Sundeep Agarwal
11 min read

Categories

Tags

modifiers

Photo Credit: Pixabay on Pexels

This is ninth post in a series, where I’ll be posting chapters from my free Ruby Regexp book. Regular expression syntax and features vary from one language to another. Still, the core concept is same and you could benefit from this series even if you do not use Ruby. You can download the ebook from any of these links for free or pay what you wish:

Modifiers

Modifiers are like command line options to change the default behavior of regexp. They can be applied to entire regexp or to a particular portion of regexp, and both forms can be mixed up as well.
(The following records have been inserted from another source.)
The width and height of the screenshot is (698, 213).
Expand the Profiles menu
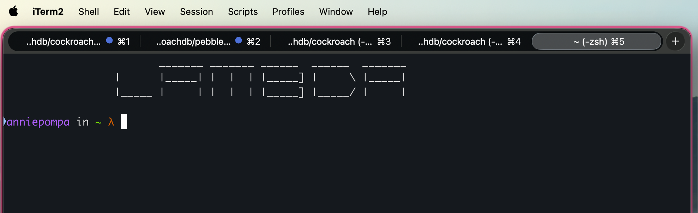point(288,12)

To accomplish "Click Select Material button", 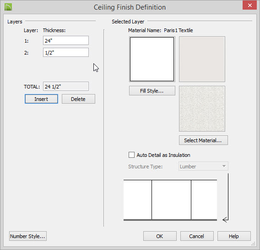I will pos(203,140).
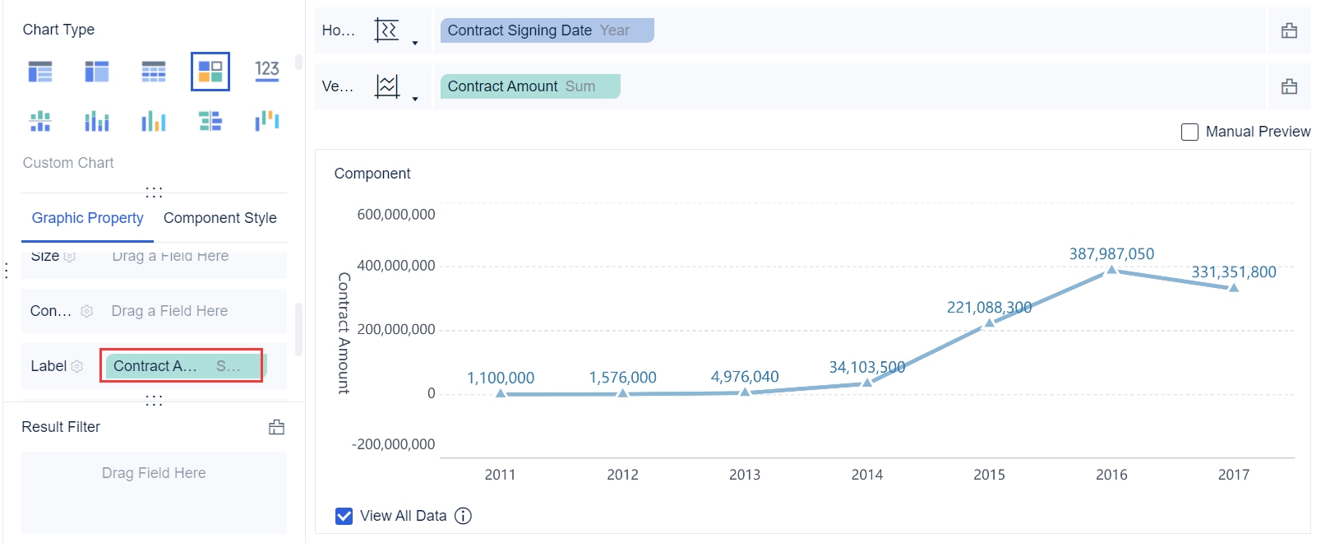Screen dimensions: 1321x543
Task: Select the cross table chart type
Action: pyautogui.click(x=97, y=72)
The cryptic output of Regexp.union when one of the arguments is a regexp will be explained as well.

First up, the i modifier which will ignore case while matching alphabets.

>> 'Cat' =~ /cat/
=> nil
>> 'Cat' =~ /cat/i
=> 0

>> 'Cat scat CATER cAts'.scan(/cat/i)
=> ["Cat", "cat", "CAT", "cAt"]

# same as: /[a-zA-Z]+/
# can also use: /[A-Z]+/i
>> 'Sample123string42with777numbers'.scan(/[a-z]+/i)
=> ["Sample", "string", "with", "numbers"]

Use m modifier to allow . metacharacter to match newline character as well.

# by default, the . metacharacter doesn't match newline
>> "Hi there\nHave a Nice Day".sub(/the.*ice/, 'X')
=> "Hi there\nHave a Nice Day"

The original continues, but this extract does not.